Walking through the labyrinth that once was the officious Jaipur Hall of the National Gallery of Modern Art (NGMA), Delhi, is a bit like falling down the rabbit hole in Alice in Wonderland . Things are not quite as they seem and get ‘curiouser and curiouser’ as one goes along. Entering the exhibition hall, one brushes past vinyl curtains printed with words like ‘Thinking’, ‘Snoring’ and ‘Looking’ that jump out at you. Then you stumble into a room. Well, it looks like a room but is part-photograph and part-artistic construction — a space where past and present are seemingly conjoined and time has collapsed.

This ‘solo’ work is the creation of three artists — Monica Narula, Jeebesh Bagchi and Shuddhabrata Sengupta — who call themselves Raqs Media Collective. They describe the show, titled ‘Untimely Calendar’, as a ‘working laboratory of ideas’. Founded in 1992, the Delhi-based group creates art, curates exhibitions, edits books and ‘stages events’. Known for their quirky, intellectual, poetic and at times, humorous art, they employ a range of media — from photography, video installations, sound pieces, print and text-based works to animation and sculpture.

“The National Gallery of Modern Art is a space that the three of us grew up around and it is interesting to come back here as hosts of an exhibit,” says Narula. The group took 18 months to put the show together.

“The space was very important and we chose the Jaipur Hall for its labyrinth-like quality to create the fabric of the exhibition. The articulation of the structure and design of the show was paramount,” adds Sengupta.
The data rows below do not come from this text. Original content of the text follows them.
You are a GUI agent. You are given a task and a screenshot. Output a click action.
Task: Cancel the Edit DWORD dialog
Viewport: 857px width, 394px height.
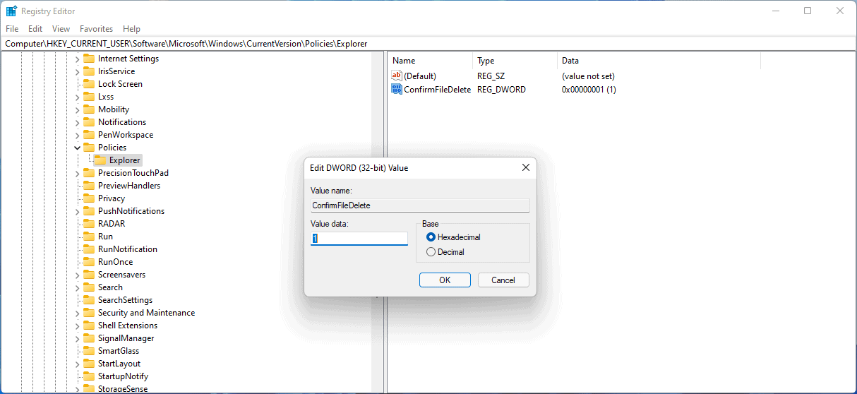pyautogui.click(x=503, y=280)
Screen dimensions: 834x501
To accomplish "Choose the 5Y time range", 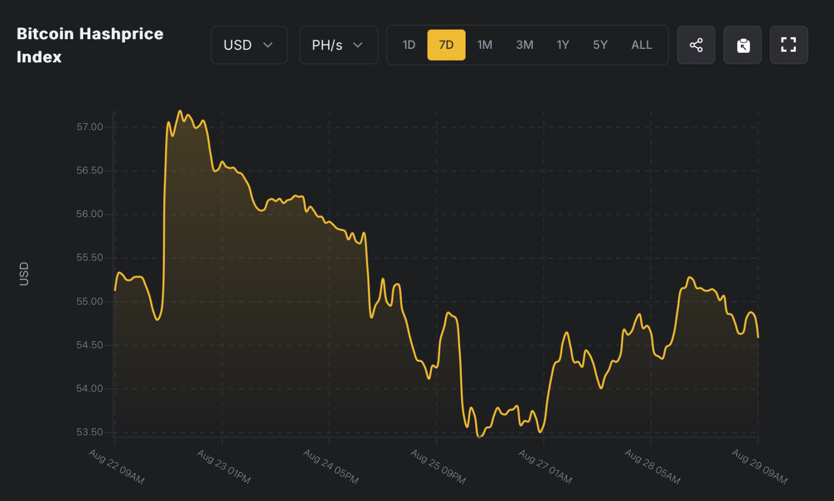I will coord(600,45).
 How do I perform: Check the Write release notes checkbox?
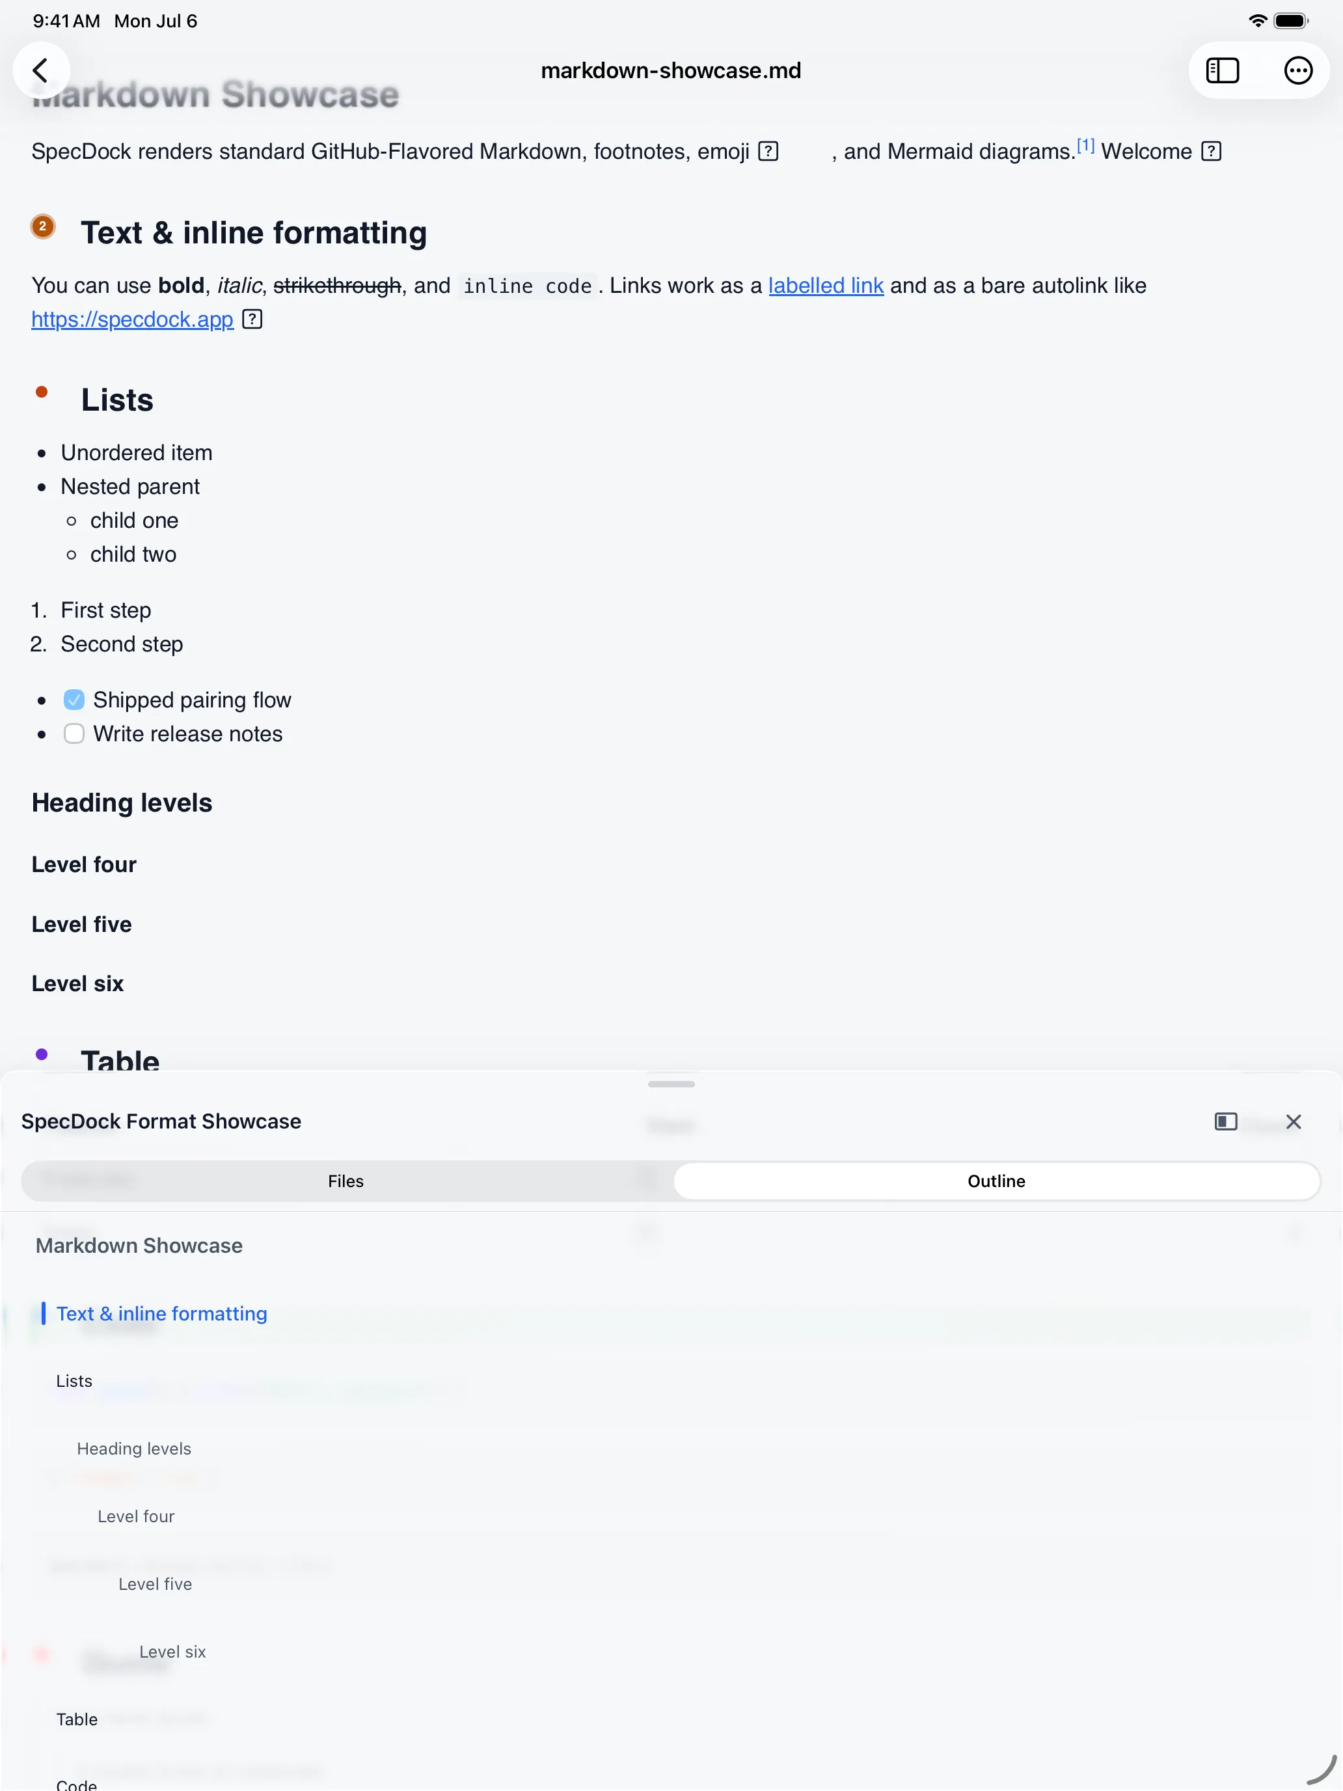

Time appears to be the underpinning element of the exhibition, which brings history and the everyday in close conversation with each other. It also juxtaposes the swampy-marshy Delhi suburb with the electric cable towers and growing high-rises; a dormant volcano in Mumbai that feeds the hearth of a tea stall; a factory in Poland may be offset by a monument in distant Vietnam.

One is confronted with a bewildering array of new-media works. In one section, 18 TV monitors hang from the ceiling, displaying official sounding references such as ‘Letter of Verification and Authentication’ and ‘Letter found in the Dead Letter Office’. Humorous and poetic video clips play on a loop. Among stills of a city skyline and various animals appearing on a contraption that resembles an old radio, the most striking is of a man performing a card trick in which his thumbprint appears magically on one of the cards. He later proceeds to sever his thumb and the reference to Eklavya in the Mahabharat becomes apparent.

The letters, an accompanying plaque explains, are correspondence from a KD Vyas, a character likened to an author in the piece that refers to the eight episodes of the Mahabharat. While the video clips show contemporary city life, their allusion to the epic is apparent in each piece.

In another room, an array of photographs lead us into a different time and space, one where photographs are described but never seen. “These excerpts are from actual letters written by soldiers during the 1914 War, about a woman who helped them escape. These were very moving narratives since we believe in honourable traitors,” says Sengupta, of the German woman who saved Indian soldiers.

“It is interesting that these soldiers were from the hinterland of Punjab, UP and Haryana, yet they spoke so sensitively of the women around them,” says Bagchi. “It changes the way you see that time and how women were viewed. We realise that it is not a linear progression and that perhaps there was more respect for women then,” he adds.

Elsewhere in the exhibition, light blubs are arranged to spell the word ‘Revoltage’, but with only ‘Revolt’ lighting up at first. This installation is a prelude to the two-channel video piece The Capital of Accumulation . It talks about Rosa Luxemburg, a revolutionary, the light bulb factory and the creation of artificial light, which allowed mankind to extend work- and play-hours beyond sunset. While it is a tribute to labour and modernity, it is also a critique of a system that continues to extend working hours from 8 to 12, 14 and even 16 hours.

“The piece also contemplates how the human body responds to the world and the pressure created by night changing into day and the hours that are stolen from the workforce,” observes Sengupta.

The adjoining room is full of stuffed objects, such as a reindeer, flamingo, beetles, a tiger and a telescope. While they make references to forgotten or retired constellations, a large clock in the centre keeps time and locates itself in relation to the cosmos, equipped as it is with a GPS tracking device. Finally, all of this is watched over by the two guardians of the Reserve Bank of India, who keep the fortunes within the city.

Admittedly there are pieces in the show that could have been better appreciated if they were viewed separately, as they do not quite fit in with the theme. A few of the works rely heavily on the text to convey the meaning behind the work.

For the viewer who might ask in puzzlement, ‘What is this?’, the artists have one stock response. “It is a question we encourage our viewers to ponder, for it is something we often encounter in life,” says Sengupta. “We have grown comfortable with being bewildered and we encourage our viewers to take out time from the rigours of life to find intellectual questions that may have escaped them.”